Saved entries
= = = = =

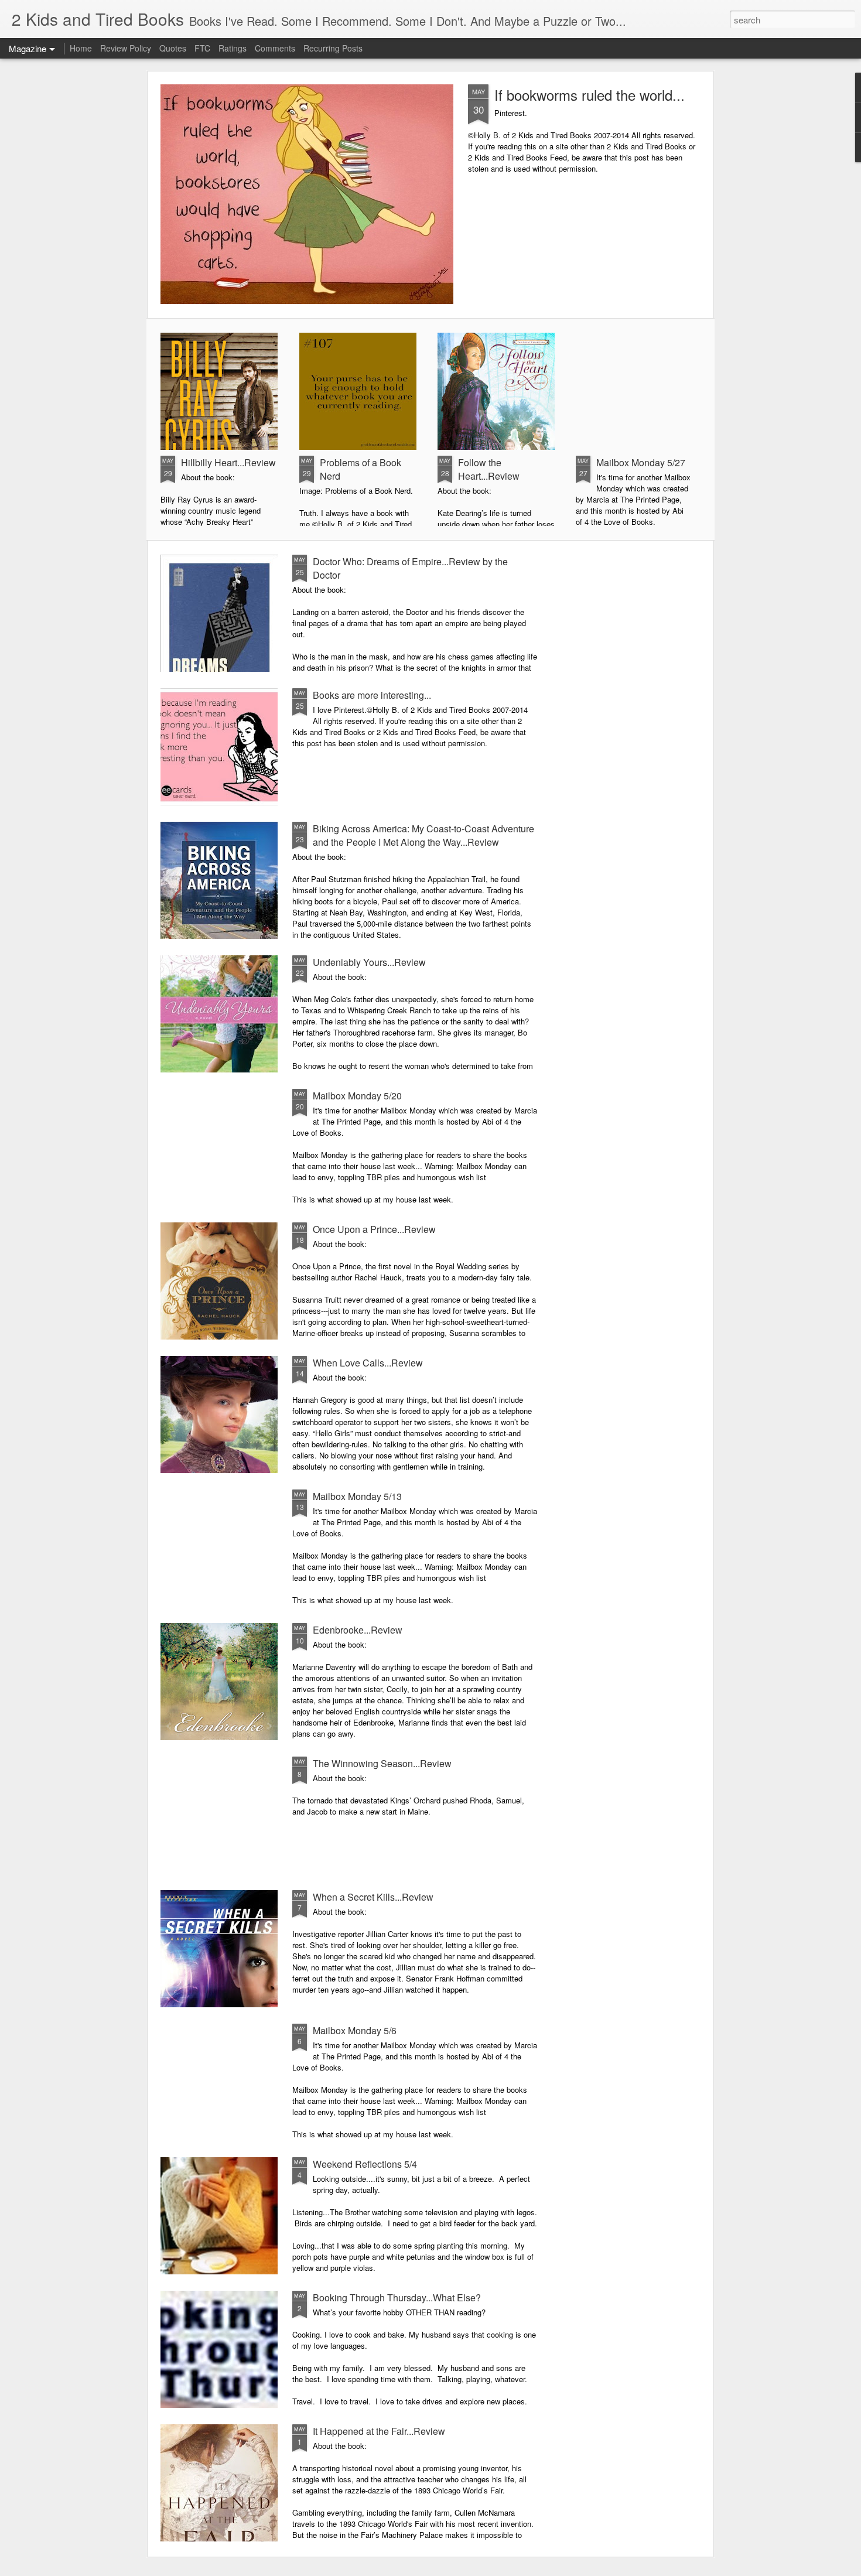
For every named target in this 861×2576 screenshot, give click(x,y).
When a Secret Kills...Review (373, 1897)
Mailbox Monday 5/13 (357, 1496)
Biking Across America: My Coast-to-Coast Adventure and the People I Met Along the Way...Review (423, 835)
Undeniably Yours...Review (369, 962)
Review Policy (125, 48)
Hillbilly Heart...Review (228, 462)
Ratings (232, 48)
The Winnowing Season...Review (382, 1763)
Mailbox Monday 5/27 (640, 462)
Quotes (172, 48)
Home (81, 48)
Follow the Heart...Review (489, 469)
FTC (202, 48)
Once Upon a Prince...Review (374, 1229)
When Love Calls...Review (368, 1362)
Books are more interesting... (372, 695)
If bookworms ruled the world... (589, 94)
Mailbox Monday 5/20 (357, 1095)
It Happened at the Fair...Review (379, 2431)
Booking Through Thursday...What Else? (397, 2297)
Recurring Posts (333, 48)
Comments (275, 48)
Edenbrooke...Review (357, 1630)
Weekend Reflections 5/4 (365, 2164)
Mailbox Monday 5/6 (355, 2030)
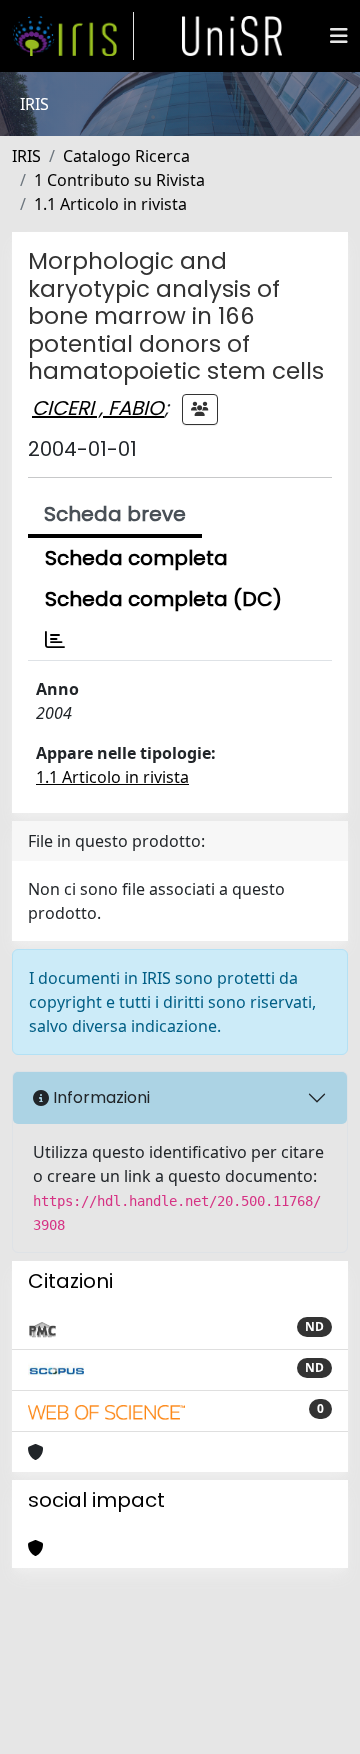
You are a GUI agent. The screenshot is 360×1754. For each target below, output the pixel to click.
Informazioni (99, 1097)
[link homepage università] (232, 36)
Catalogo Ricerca (126, 156)
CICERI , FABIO (98, 408)
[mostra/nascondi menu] (339, 36)
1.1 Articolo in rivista (110, 204)
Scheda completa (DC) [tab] (163, 599)
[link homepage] (73, 36)
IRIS (26, 156)
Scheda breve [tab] (115, 514)
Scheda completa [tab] (136, 558)
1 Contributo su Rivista (119, 180)
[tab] (55, 640)
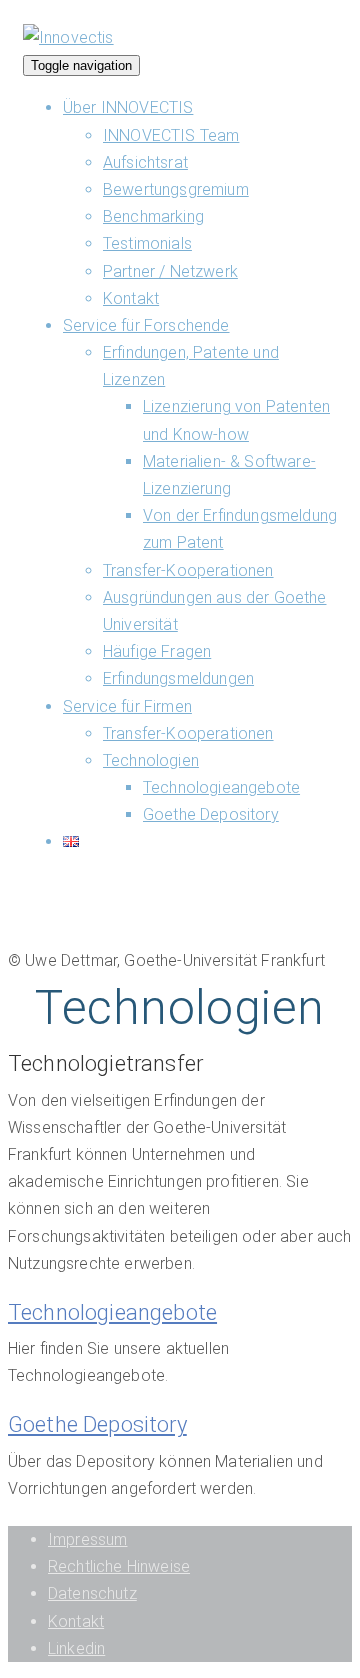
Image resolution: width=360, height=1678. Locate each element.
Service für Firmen (127, 706)
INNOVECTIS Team (171, 135)
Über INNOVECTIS (128, 107)
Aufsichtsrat (145, 162)
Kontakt (131, 298)
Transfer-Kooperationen (188, 570)
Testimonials (147, 243)
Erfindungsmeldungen (178, 678)
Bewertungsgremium (176, 189)
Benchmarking (153, 216)
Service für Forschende (146, 325)
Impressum (87, 1539)
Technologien (151, 760)
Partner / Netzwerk (170, 271)
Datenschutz (92, 1593)
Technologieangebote (221, 787)
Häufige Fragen (157, 651)
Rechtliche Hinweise (119, 1566)
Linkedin (76, 1648)
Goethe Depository (211, 814)
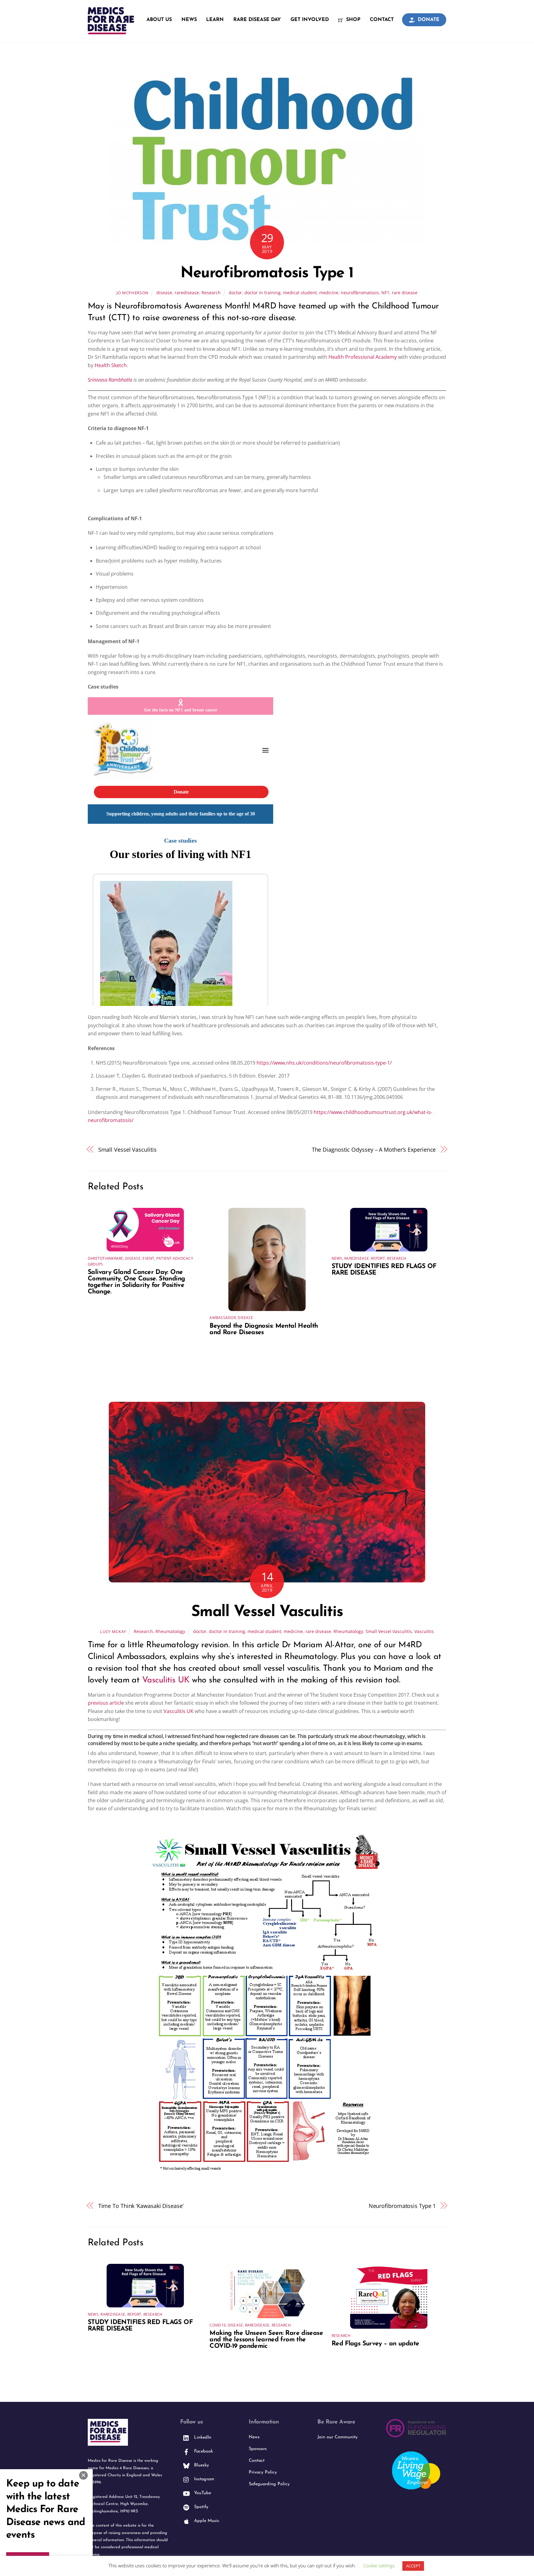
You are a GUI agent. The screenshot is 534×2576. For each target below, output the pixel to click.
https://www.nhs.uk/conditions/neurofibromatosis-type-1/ (324, 1062)
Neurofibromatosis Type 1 (266, 273)
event (148, 1258)
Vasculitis (424, 1631)
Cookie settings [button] (379, 2565)
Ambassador (222, 1317)
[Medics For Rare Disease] (111, 31)
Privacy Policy (263, 2472)
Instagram (203, 2479)
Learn (215, 19)
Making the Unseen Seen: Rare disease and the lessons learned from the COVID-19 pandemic (266, 2339)
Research (211, 292)
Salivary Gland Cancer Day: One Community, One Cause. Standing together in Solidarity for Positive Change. (136, 1282)
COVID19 (218, 2325)
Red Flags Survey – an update (375, 2343)
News (189, 19)
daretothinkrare (105, 1258)
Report (378, 1258)
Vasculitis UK (165, 1680)
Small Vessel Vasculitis (127, 1149)
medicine (328, 292)
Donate (427, 19)
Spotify (200, 2507)
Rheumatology (170, 1631)
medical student (300, 292)
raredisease (187, 292)
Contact (382, 19)
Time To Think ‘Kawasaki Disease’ (141, 2205)
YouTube (202, 2493)
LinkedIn (202, 2437)
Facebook (203, 2451)
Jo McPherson (133, 292)
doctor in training (262, 292)
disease (164, 292)
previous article (106, 1702)
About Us (159, 19)
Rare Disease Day (257, 19)
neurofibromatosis (360, 292)
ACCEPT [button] (413, 2566)
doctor (235, 292)
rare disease (404, 292)
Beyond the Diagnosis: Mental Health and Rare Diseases (264, 1329)
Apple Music (206, 2521)
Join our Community (337, 2437)
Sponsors (258, 2449)
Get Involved (309, 19)
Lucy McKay (113, 1631)
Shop (352, 19)
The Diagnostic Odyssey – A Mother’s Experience (374, 1149)
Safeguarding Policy (269, 2484)
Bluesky (201, 2465)
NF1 (385, 292)
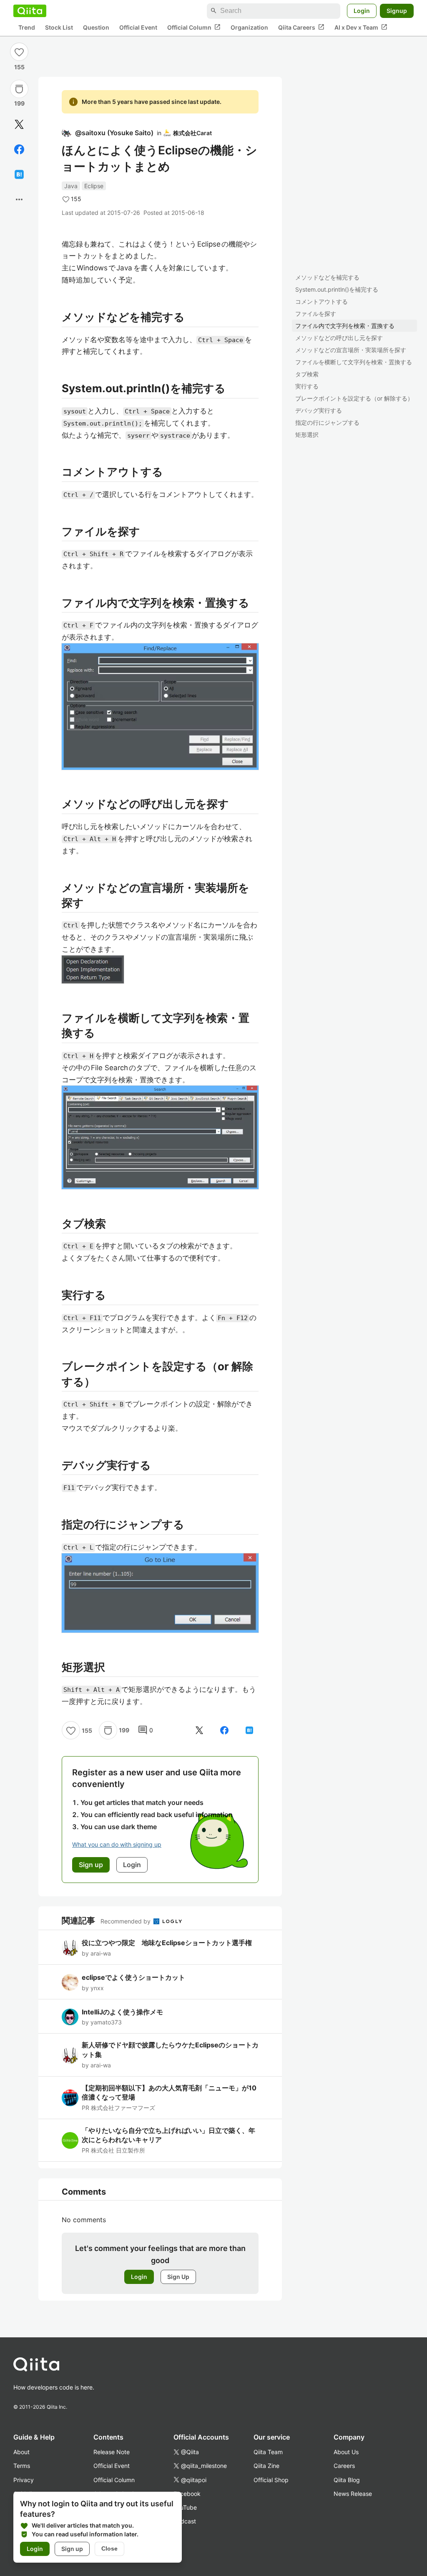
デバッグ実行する (318, 410)
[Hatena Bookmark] (19, 174)
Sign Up (178, 2276)
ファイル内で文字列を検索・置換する (344, 325)
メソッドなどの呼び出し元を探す (339, 337)
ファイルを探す (315, 313)
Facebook (187, 2493)
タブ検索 (307, 374)
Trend (26, 27)
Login (362, 10)
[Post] (19, 124)
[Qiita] (29, 11)
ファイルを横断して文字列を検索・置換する (353, 361)
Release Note (111, 2451)
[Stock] (19, 89)
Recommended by (126, 1921)
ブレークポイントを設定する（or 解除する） (354, 398)
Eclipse (93, 185)
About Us (346, 2451)
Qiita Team (268, 2451)
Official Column (194, 27)
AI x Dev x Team (360, 27)
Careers (344, 2465)
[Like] (19, 52)
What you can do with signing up (116, 1844)
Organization (249, 27)
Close (109, 2548)
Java (71, 185)
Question (96, 27)
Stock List (59, 27)
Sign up (72, 2548)
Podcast (184, 2521)
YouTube (185, 2507)
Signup (397, 10)
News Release (353, 2493)
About (21, 2451)
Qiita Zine (266, 2465)
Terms (21, 2465)
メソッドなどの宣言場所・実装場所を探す (350, 349)
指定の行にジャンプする (327, 422)
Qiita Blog (347, 2479)
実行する (307, 386)
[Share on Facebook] (19, 149)
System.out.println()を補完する (336, 289)
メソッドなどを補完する (327, 277)
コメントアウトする (321, 301)
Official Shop (271, 2479)
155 (19, 67)
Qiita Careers (301, 27)
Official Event (138, 27)
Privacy (23, 2479)
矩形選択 (307, 434)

= = = = =

TASK TO CARRY OUT:
Only the line with "FTC (202, 48)" and those preceding it, back to the first line of the entries, should be repeated exactly, without pictures.

EXPECTED OUTPUT:
For every named target in this 861×2576 screenshot, give click(x,y).
When a Secret Kills...Review (373, 1897)
Mailbox Monday 5/13 (357, 1496)
Biking Across America: My Coast-to-Coast Adventure and the People I Met Along the Way...Review (423, 835)
Undeniably Yours...Review (369, 962)
Review Policy (125, 48)
Hillbilly Heart...Review (228, 462)
Ratings (232, 48)
The Winnowing Season...Review (382, 1763)
Mailbox Monday 5/27 (640, 462)
Quotes (172, 48)
Home (81, 48)
Follow the Heart...Review (489, 469)
FTC (202, 48)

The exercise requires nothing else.